There was a solution, or at least the outline of a solution, available but it was a last priority instead of a first. Simply stated it would have required:

  1. Mortgages were granted by banking and non-banking institutions, including Fannie Mae and Freddie Mac that were insufficiently vetted at their inception – those that were made in excess of their appraised value and those that were made to people without then-current financial resources to make payments. Those loans should have been segregated and allowed to fail and foreclose.
  2. Other mortgages were made to those who had then-current resources to make payments but, due to the Bush/Obama recession lost employment and the ability to keep current. In such instances the interest payments could have been suspended and monthly payments reduced to an amount sufficient to amortize the principle of the debt over the term of the original mortgage. In such instances the lenders would recover their principle as originally contracted. Each such reduction would be reviewed annually to determine the ability of the mortgagee to pay. During the period of disability the lenders would recover from the government an amount equal to the then-current rate at which the federal reserve provided banks.
  3. Other mortgages were made to those who still had resources to make payments as originally contracted. Even though their equity had shrunk to zero or even to a negative figure, they still had the home for which they originally contracted and, therefore, they would be required to pay their contracted amount. The assumption would be that over a period of time, the underlying value of the home would appreciate to, or exceed, their original purchase price and the market would have made them whole. It might have been appropriate to have required the originating mortgagor to adjust the rate to reflect current market rates, much like an “adjustable rate mortgage (ARM) that would have provided some relief to homeowners. People should not be immunized from their own economic decisions.

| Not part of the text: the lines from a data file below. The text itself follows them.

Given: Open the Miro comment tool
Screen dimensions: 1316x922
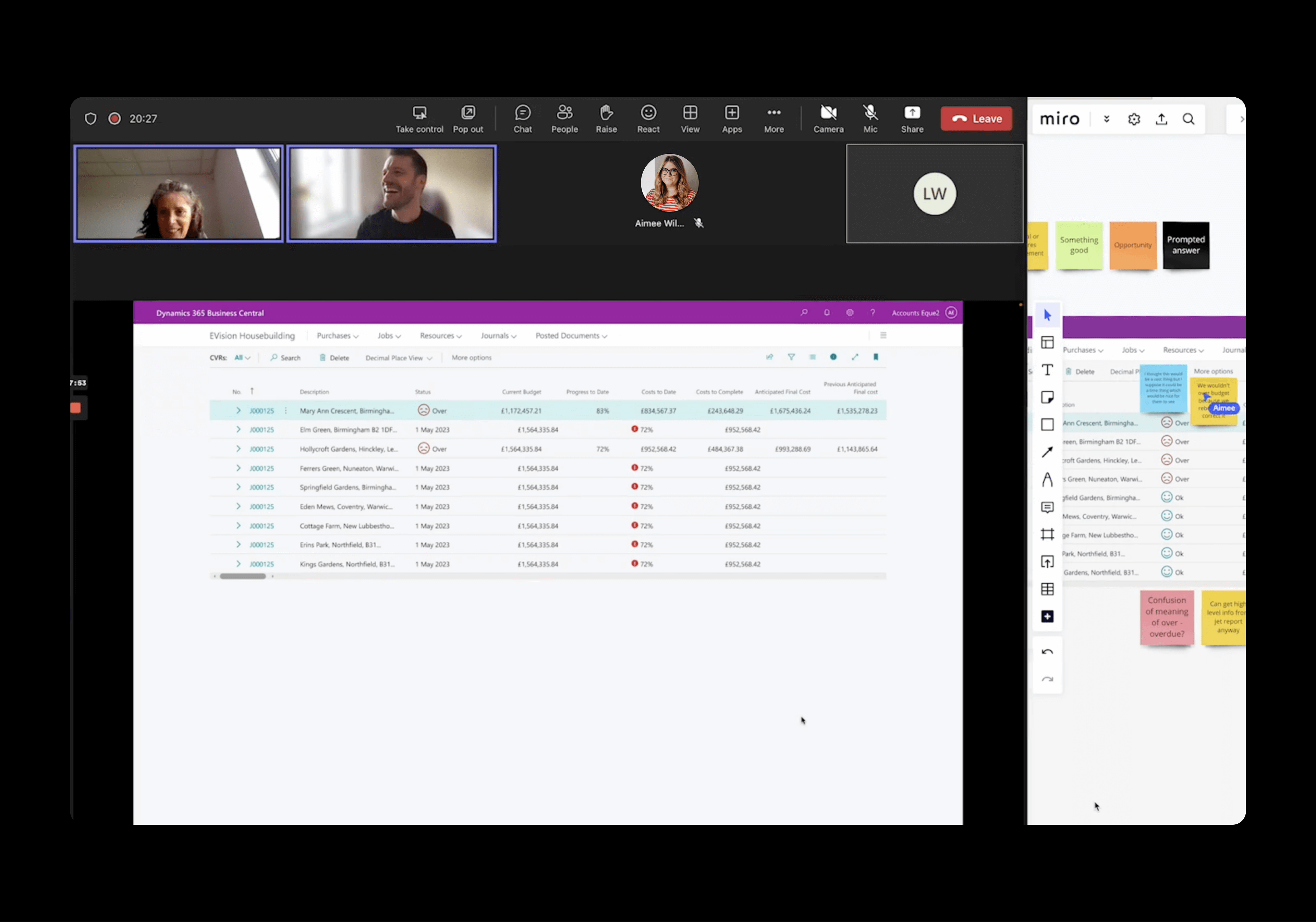Looking at the screenshot, I should [x=1047, y=507].
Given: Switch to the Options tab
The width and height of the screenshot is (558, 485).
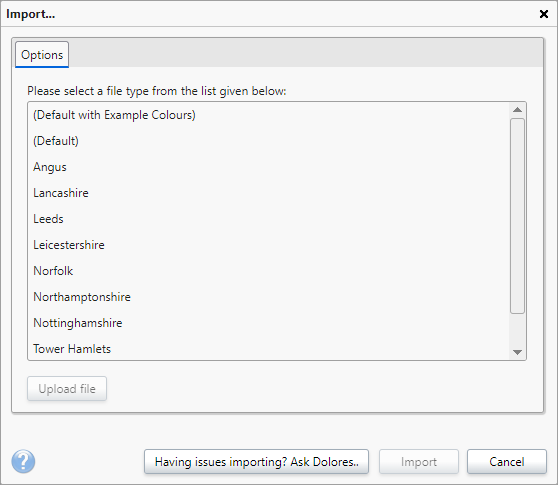Looking at the screenshot, I should (42, 55).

The problem was that any such program would have cost money – lots of money. But Mr. Obama and his Democrat colleagues in Congress had already wasted nearly a Trillion Dollars on the phony stimulus program that basically rewarded political cronies and gave raises to public employees. As Mr. Obama’s chief of staff, Rahm Emanuel so eloquently put it:

“There’s no more f— money!” In the end, Mr. Geithner’s colleagues on Wall Street were protected. Mr. Obama’s political allies were rewarded and America’s working class lost everything.

So please, Mr. Geithner, be satisfied with the riches you have and will accumulated as a privileged insider and quit trying to portray yourself as caring for a public that you have rarely encountered.